Corky Carroll

Action sports, too, falling on hard times

Last week I took a little cruise down the road to San Diego for the semi annual Action Sports Retailer trade show. For those of you not familiar with trade shows this is a big exhibition of new products by manufacturers to show to buyers from stores in order to get orders for the next season.

It is not open to the public. In this case the products being shown are those of the "Action Sports" industry -- surfing, skateboarding, snowboarding, etc., etc.

There was a time that I had attended every single trade show for a zillion years, since they started, really. The first one was in Florida in the early 1970's. Now there are four main shows a year, two in Florida and two in San Diego. During the period that I had to go to all of them I did not look forward to them. But that was awhile back and now I only go every now and then and it is more fun than work.

I like to check out the new products and also to see old pals that I would never see anywhere else. And this year there was added reason to go as my wonder-son Tanner was having his 12th birthday and is an avid skateboarder. He is just becoming a shoe tester for etnies, the company that makes the killer shoes for skateboarders.

He scares me with the stuff he does like jumping off a zillion stairs and also rooftop to rooftop. His pal Ricky just did a "twenty-stair." Geeze. I guess my dad had the same fears when I was riding big surf. Anyway T-boy wanted to go to the show for his birthday and that was the entire nudge I needed to attend what was probably my trillionth trade show.

In recent years these shows have grown to enormous proportions. Last year I was at the Surf Expo in Florida at this time of year and it took a full day just to walk through and see what was there. All the surfboard guys were there as well as every surf- or skate-related company on the face of the planet. I was expecting the same thing this year in San Diego.

Wow was I wrong. This was like a mini trade show in comparison to last year. I guess this is a reflection of just how down the industry is at this time. What was most striking to me was that the biggest surf companies were conspicuously absent. Quiksilver, Hurley and Billabong were nowhere to be found. Only a handful of surfboard companies were showing.

We were able to walk the whole show in less than two hours, say hi to old pals and look at new stuff in another two and get back on the freeway in plenty of time to beat the horrid San Diego going home traffic on the I-5. There were most of the big skateboard companies there though so T-boy was still stoked to go.

My favorite of the new products this year were some very cool bamboo skateboards by Sector 9 and some fantastic new earphones by a company called SnuggBuds. The earphones are not exactly surf related but you certainly could use them while skating, skiing, snowboarding and just about any other activity not involved in being in the water.

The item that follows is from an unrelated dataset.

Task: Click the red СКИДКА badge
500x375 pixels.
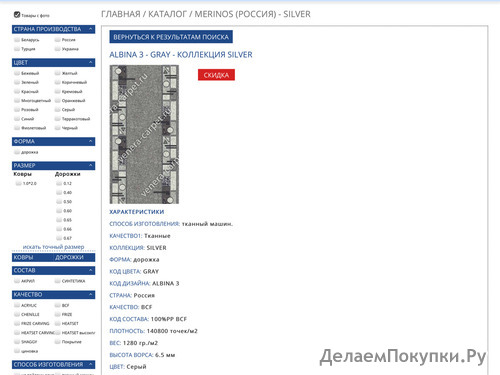Action: tap(216, 75)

They are very comfortable and block out all background noise. On some models there is also a built-in microphone so you can use them with your cell phone. My wife, the extremely cool Kika, and I both got a pair. I have been using mine with my laptop for my Rosetta Stone Spanish Lessons and they work much better than the big headset with a microphone that came with the program.

We were also stoked to pick up a couple bottles of Dr. Bronners Magic all in one Castile Soap. This is not a new product but is one that I like and have been out of for a long time.

There were quite a few old pals there too. Greg Noll was there and had this very cool toy Santa that wore surf trunks. The Santa sang a Christmas carol and then mooned you and farted. Classic. Also saw my pal Dale Smith from Oceanside. Dale has been in the skateboard industry almost longer than skateboards themselves. He has a very cool line of skateboards and also had a great mini skateboard museum set up in his booth.

There was also Wingnut, Randy Rarrick, Tak, all the Surftech crew and a whole bevy of other pals on hand to say hi too. I guess, like the rest of the country, the Action Sports industry is holding on tight and hoping for a bottom turn soon.